Millennials are a humanoid form presently perplexing the professional world. Never before has such an incomprehensible and downright mysterious breed had the propensity to darken hiring managers' moods the world over.
Oddly, literally no one is writing about Millennials. So in the absence of any articles anywhere discussing these creatures and their deeply idiosyncratic traits, here are some basic tips on how to work with the Millennial. Good luck and Godspeed.
To hire the Millennial, travel to their natural habitat
Millennials cannot be found on the street or hanging out with their friends, nor can you find them pounding the pavement to deliver their resumes to you… So how do you hire them? You need to go to where they are: you can find them in the Snapchat, the Tinder, or the Instagram, where many of them will comfortably Twitter away entire days.
Favorite a Millennial's tweet on how Bodak Yellow is a banger, and you have a real chance of hiring them. Do not try to understand what any of this means. In short, the Millennial will prefer to work for people who share their values and interests, so do your research.
To retain the Millennial, pay them with “experiences”
Studies show that the Millennial species wants to be involved in high impact work and make a difference, and that experiences are way more important than things. So ask a Millennial to do the hardest, most stressful work then give them a yearly subscription to a rock climbing gym. They will brag about it to their friends as if you've given them actual gold.

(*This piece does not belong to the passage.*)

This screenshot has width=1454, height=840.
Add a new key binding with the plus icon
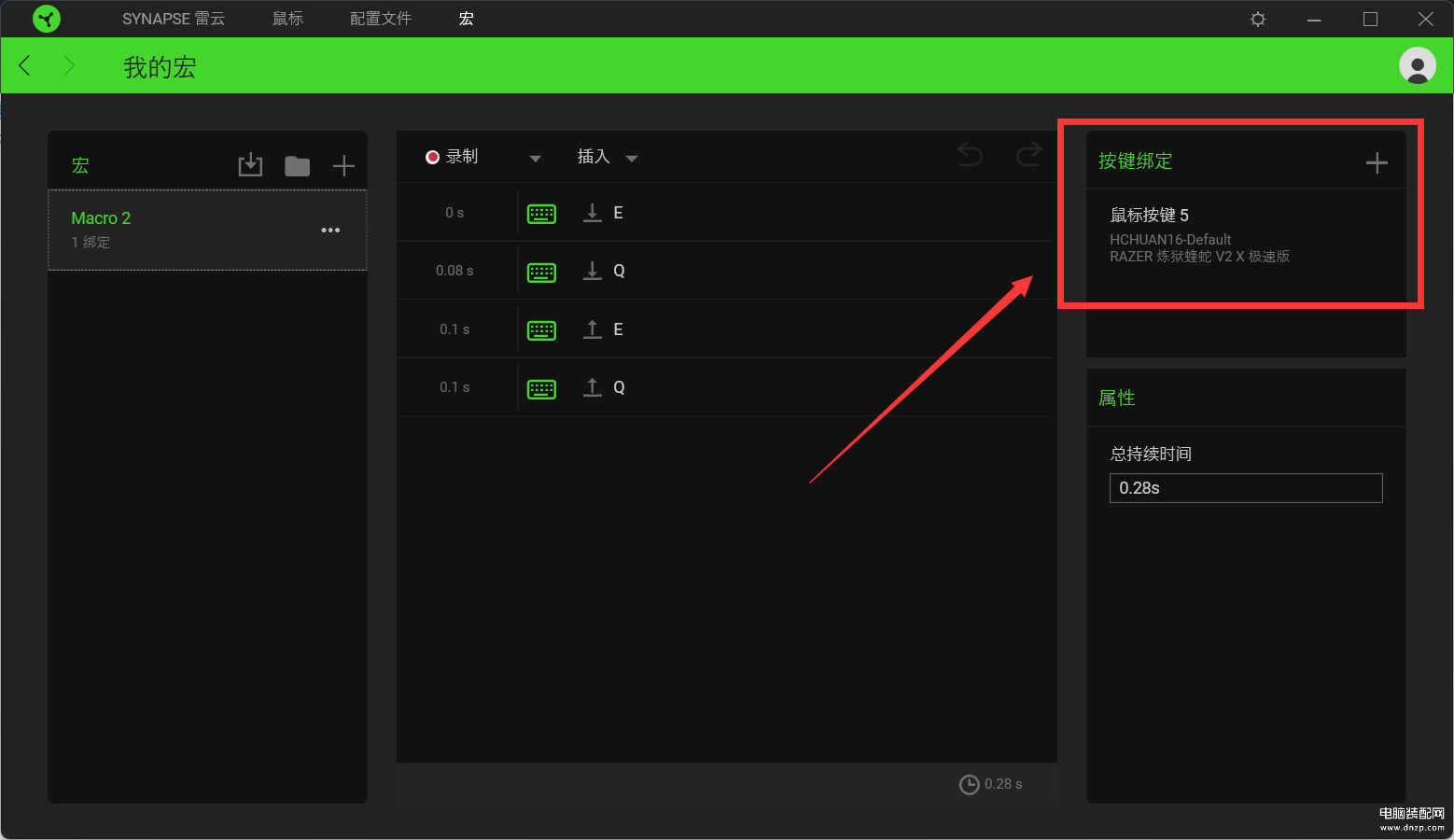coord(1376,163)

To make the Millennial think you’re cool, use trial and error
No one really knows how the Millennial mind works, and no one has thought to ask. Your best bet here is to try a bunch of stuff and then double down on what you see working. Here are some phrases to get you started:
- On fleek, as in: "Did you see Beyonce's new Insta last night? Her Givenchy dress was on fleek!"
For that matter, praise Beyonce all day. Don't hold back either: suggest she should be the world's president or queen. You'll get unanimous agreement, no matter how unfounded your statements are. Rihanna can work here too, but avoid Drake.

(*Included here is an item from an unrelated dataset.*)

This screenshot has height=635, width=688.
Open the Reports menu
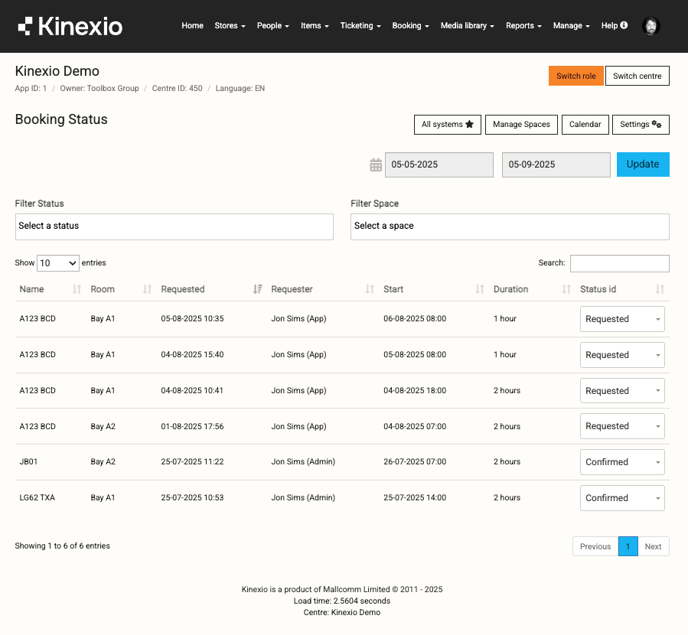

Avoid any attempt at humor. Not enough studies have been done to understand how humor operates in the Millennial culture, and chances are if you don't say it with a meme, it won't land. Don't take that chance.
Preface all your sentence fragments with the utterance "hashtag." As in, "hashtag drama," or "hashtag STFU." Do not try to understand. Hashtag it's complicated.

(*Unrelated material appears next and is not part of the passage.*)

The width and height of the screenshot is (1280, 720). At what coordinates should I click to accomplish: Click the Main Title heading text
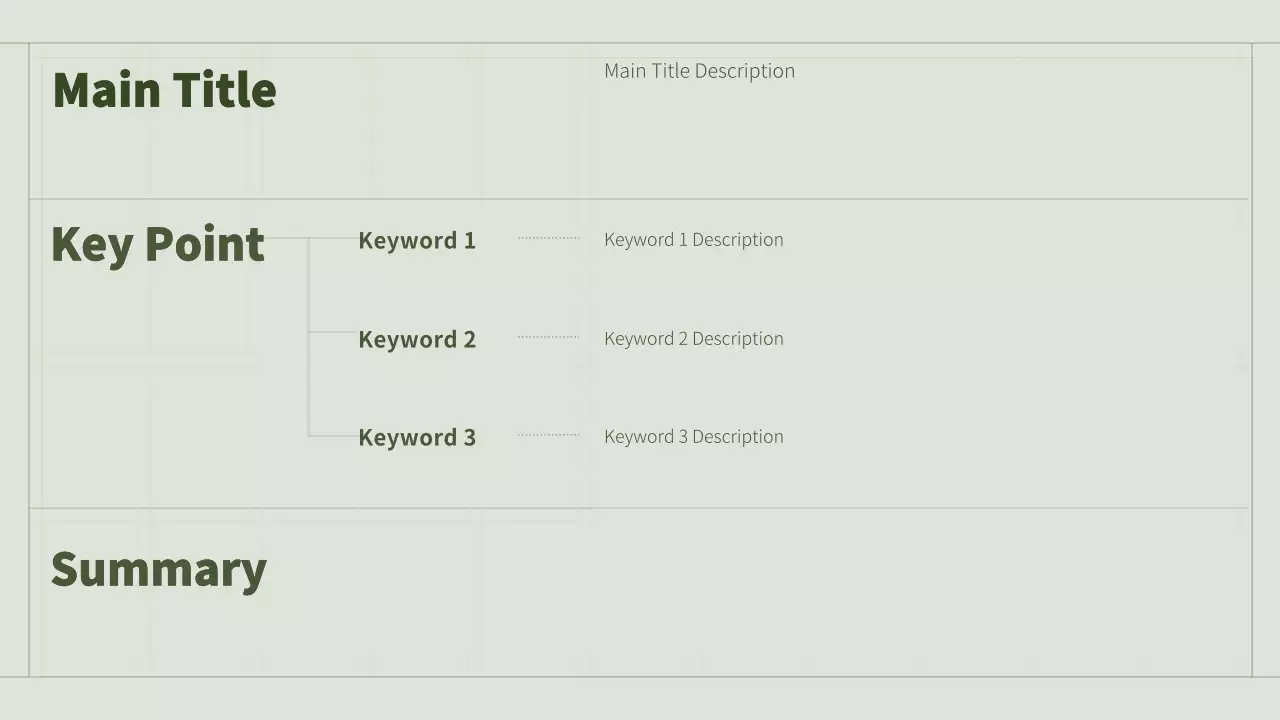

To win their loyalty, offer the Millennial avocado toast, pumpkin spice lattes, and effusive, undeserved praise
In the Millennial culture, these are sacred gifts that will endear you to them eternally. Also a Millennial will need constant positive feedback on their work (in Millennial language, this is called simply "feedback).
To get along with them, never joke about “microaggressions”
Keep in mind that millennials grew up in a world where it was implied to them that everyone was equally deserving of respect. In the Millennial religion, the "microaggression" is the ultimate transgression of this laughable yet pervasive dogma. Avoid talking about it when you can, and when a Millennial brings it up, simply nod gravely and say it's a serious issue. Do not take any steps to understand, just know that this is the way of the world.
To get rid of them, ask them to “reverse mentor” you
Reverse mentoring is exactly like regular mentoring, except that you add the "reverse" to remind the Millennials of their place. See, in olden times it was the more experienced people who mentored the young, and even though no one wants to hear your irrelevant tips for how to operate in a world you no longer understand, calling it "reverse mentoring" will allow you to keep some semblance of dignity.
Appeasing these Millennial creatures is a necessary struggle, for they hold the keys to unravelling the Great Mystery of Social Media Marketing and pretty much all other enigmas of the Modern World.